__Document excerpt__
▬▬▬▬▬▬▬▬▬▬
A one-step aqueous route to prepare polyacrylonitrile-based hydrogels with excellent ionic conductivity and extreme low temperature tolerance

Generally, polyacrylonitrile (PAN)-based hydrogels possessing excellent mechanical properties are prepared by water replacement after the copolymerization of acrylonitrile (AN) and other hydrophilic monomers in their good organic solvents. However, PAN-based hydrogels synthesized by the conventional strategy not only cause huge environmental problems but also inevitably lose their pristine mechanical properties at subzero temperatures, which severely limits their real-world applications. Here, we designed a novel PAN-based hydrogel under an aqueous system containing ZnCl 2 salts without any toxic organic solvents. Based on the salt used in the polymerization strategy, P(AN- co -AMPS) hydrogels (AAHs) can be realized by direct co-polymerization of AN and 2-acrylamido-2-methylpropane sulfonic acid (AMPS) in water in the presence of ZnCl 2 salts. ZnCl 2 serves three predominant functions: dissolving AN in water to conduct polymerization, inhibiting the formation of ice crystals to realize freeze-tolerance under extremely cold conditions and introducing free ions to promote the conductivity of the hydrogel. Consequently, the AAH simultaneously possesses long-term stability, excellent anti-freezing properties and a high conductivity of 1.16 S m −1 even at −50 °C. Moreover, we demonstrated the AAH as a wearable strain sensor, which features outstanding performance for monitoring different daily human activities in real time. This one-step aqueous-based approach for preparing anti-freezing and conductive PAN-based hydrogels may open a new avenue for the reliable construction of high-performance flexible sensors under environmentally friendly conditions. Polyacrylonitrile-based hydrogels with excellent ionic conductivity and anti-freezing properties were developed via a one-step aqueous route and used as wearable sensors.
▬▬▬▬▬▬▬▬▬▬
__Activity__
Copy out the full text about polyacrylonitrile-based hydrogels, word for word.
▬▬▬▬▬▬▬▬▬▬
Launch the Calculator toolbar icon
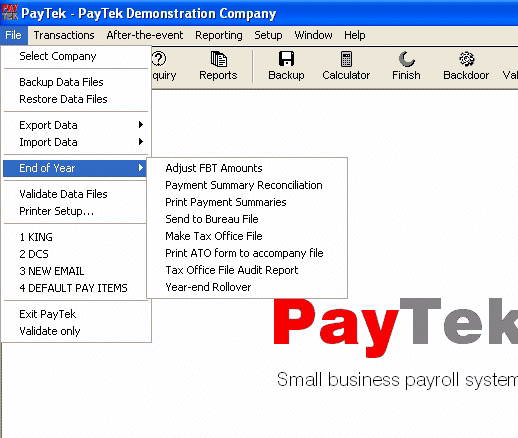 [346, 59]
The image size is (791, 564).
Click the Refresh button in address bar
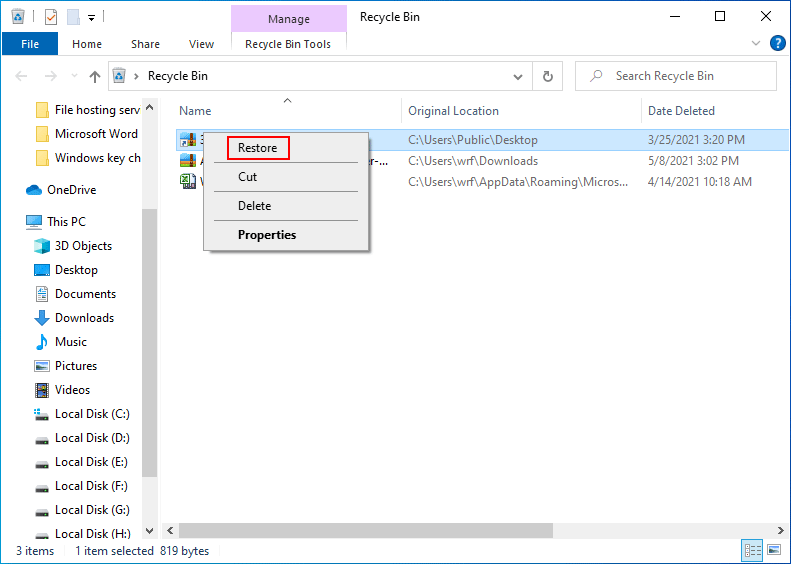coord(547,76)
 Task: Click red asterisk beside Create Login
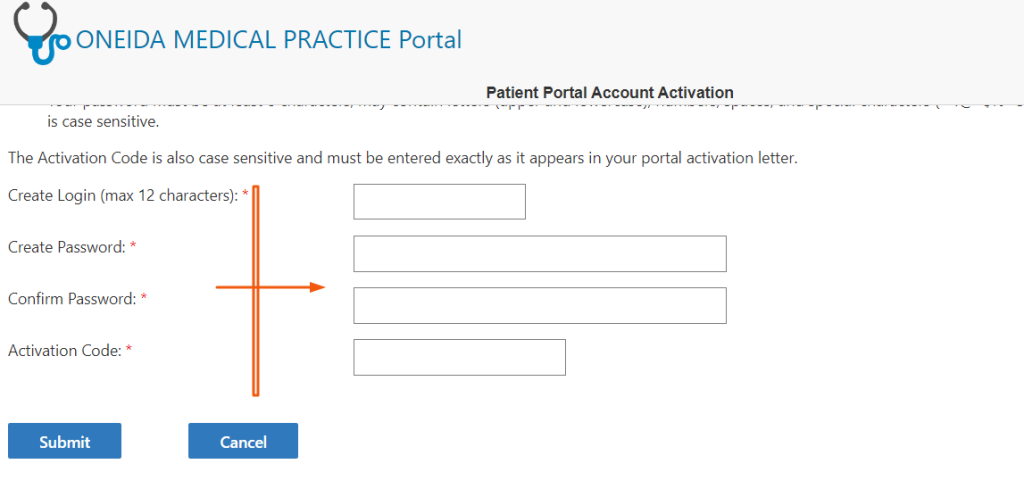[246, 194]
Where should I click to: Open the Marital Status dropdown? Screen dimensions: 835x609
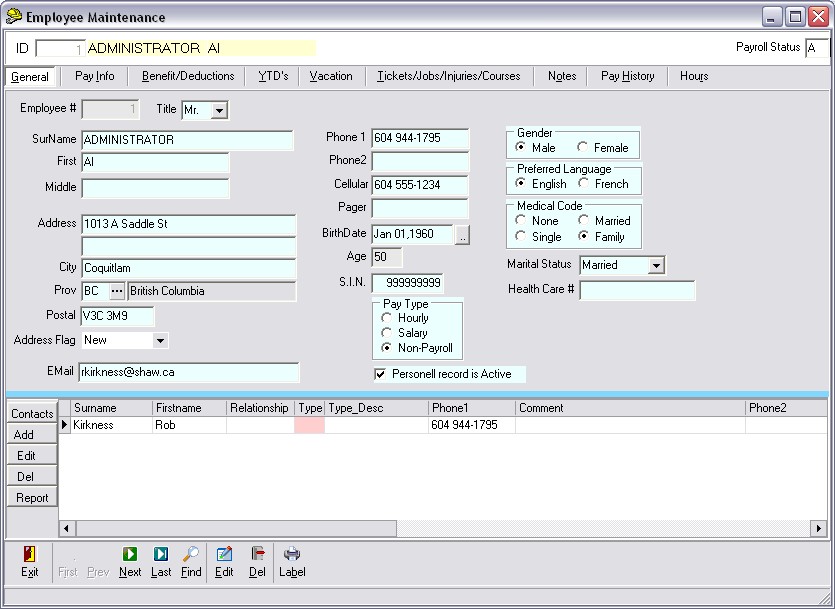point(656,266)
▬▬▬▬▬▬▬▬▬▬
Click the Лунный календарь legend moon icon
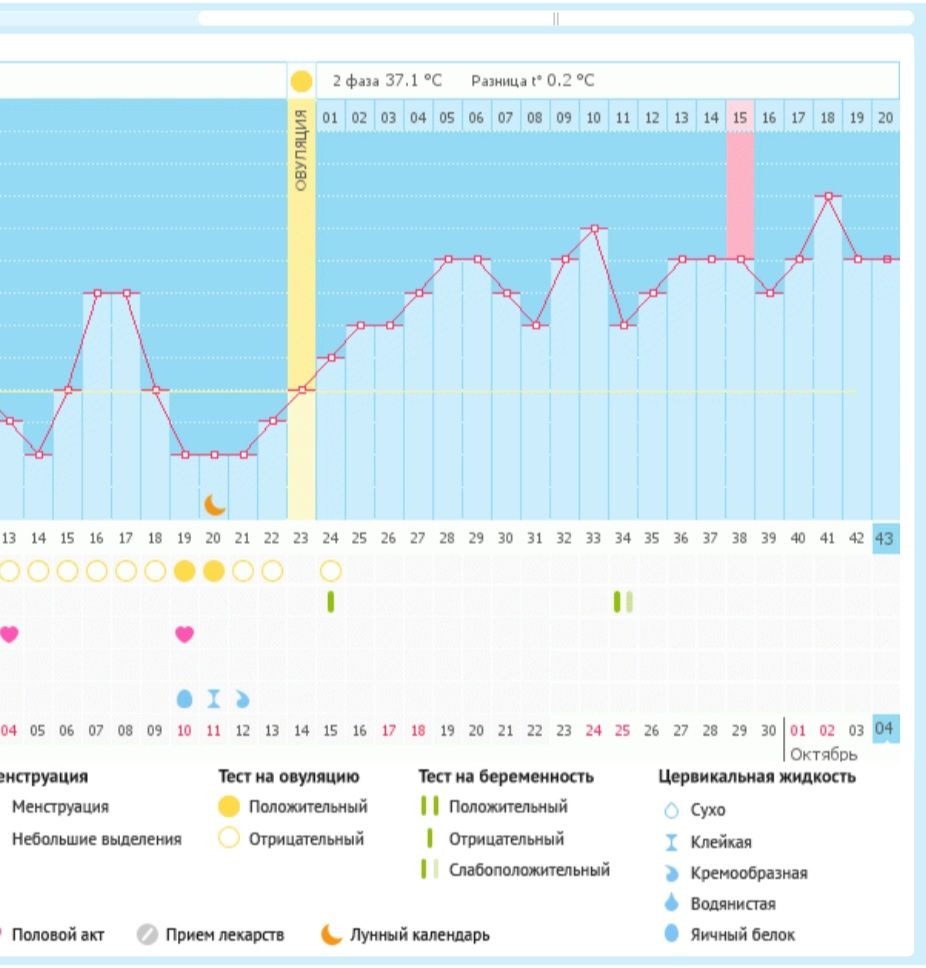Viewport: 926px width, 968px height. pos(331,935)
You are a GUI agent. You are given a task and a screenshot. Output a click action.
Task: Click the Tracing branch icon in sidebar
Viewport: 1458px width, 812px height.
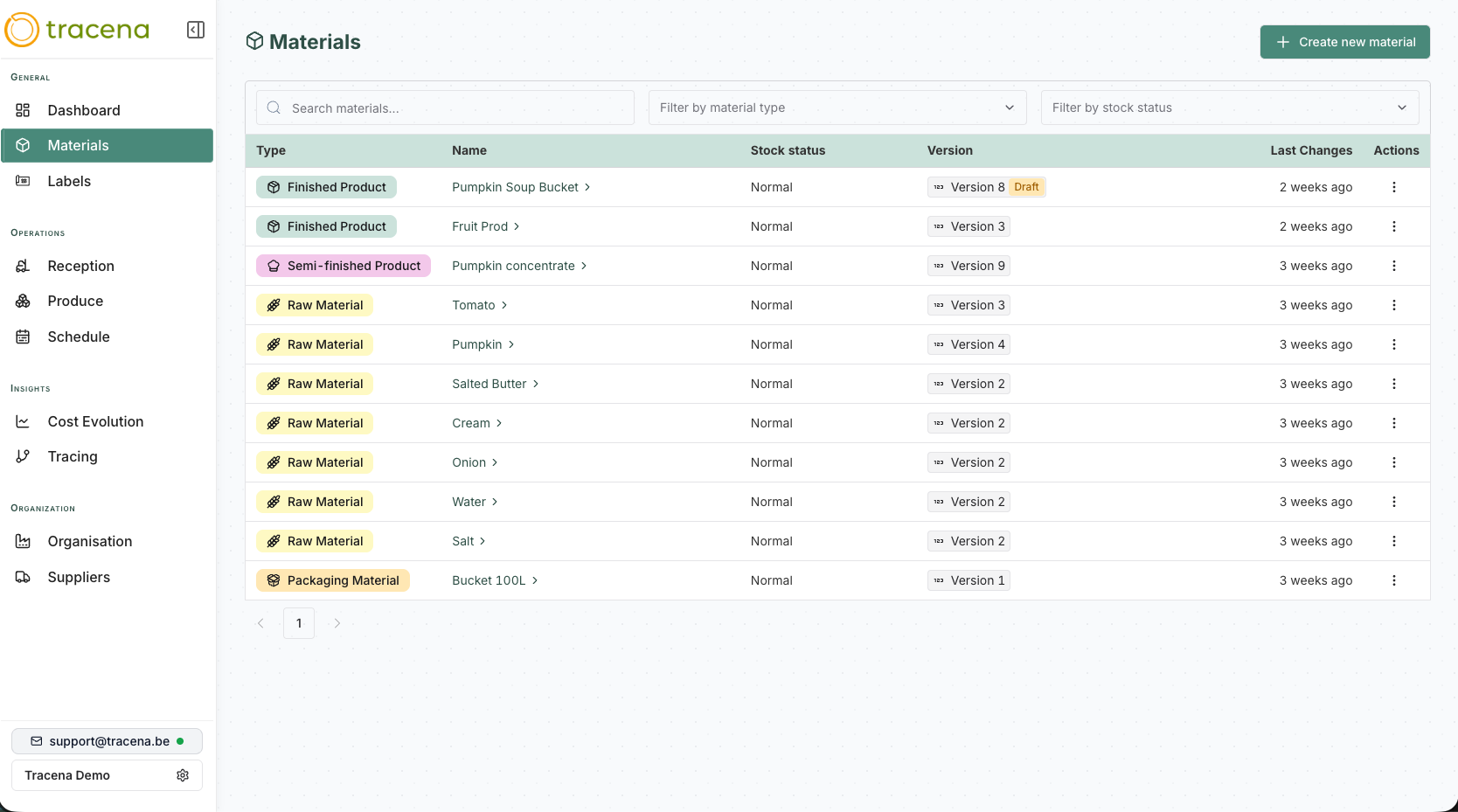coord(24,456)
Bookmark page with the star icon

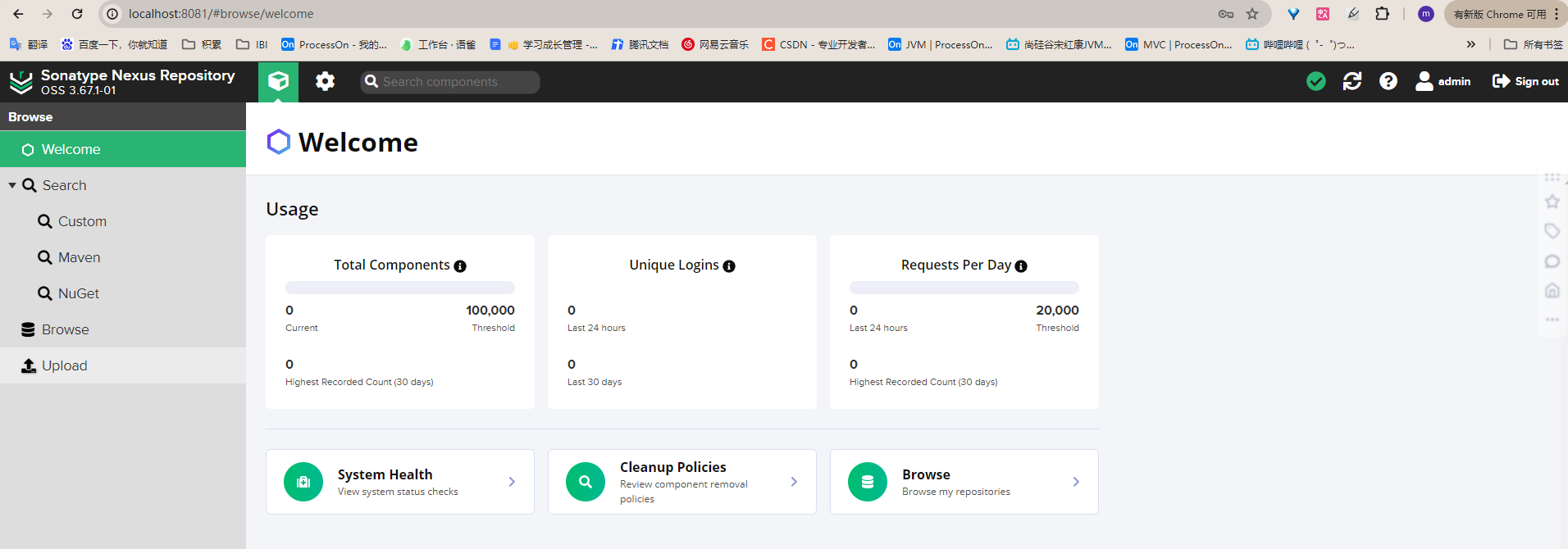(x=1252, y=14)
▬▬▬▬▬▬▬▬▬▬
__Expected answer__
A one-step aqueous route to prepare polyacrylonitrile-based hydrogels with excellent ionic conductivity and extreme low temperature tolerance

Generally, polyacrylonitrile (PAN)-based hydrogels possessing excellent mechanical properties are prepared by water replacement after the copolymerization of acrylonitrile (AN) and other hydrophilic monomers in their good organic solvents. However, PAN-based hydrogels synthesized by the conventional strategy not only cause huge environmental problems but also inevitably lose their pristine mechanical properties at subzero temperatures, which severely limits their real-world applications. Here, we designed a novel PAN-based hydrogel under an aqueous system containing ZnCl 2 salts without any toxic organic solvents. Based on the salt used in the polymerization strategy, P(AN- co -AMPS) hydrogels (AAHs) can be realized by direct co-polymerization of AN and 2-acrylamido-2-methylpropane sulfonic acid (AMPS) in water in the presence of ZnCl 2 salts. ZnCl 2 serves three predominant functions: dissolving AN in water to conduct polymerization, inhibiting the formation of ice crystals to realize freeze-tolerance under extremely cold conditions and introducing free ions to promote the conductivity of the hydrogel. Consequently, the AAH simultaneously possesses long-term stability, excellent anti-freezing properties and a high conductivity of 1.16 S m −1 even at −50 °C. Moreover, we demonstrated the AAH as a wearable strain sensor, which features outstanding performance for monitoring different daily human activities in real time. This one-step aqueous-based approach for preparing anti-freezing and conductive PAN-based hydrogels may open a new avenue for the reliable construction of high-performance flexible sensors under environmentally friendly conditions. Polyacrylonitrile-based hydrogels with excellent ionic conductivity and anti-freezing properties were developed via a one-step aqueous route and used as wearable sensors.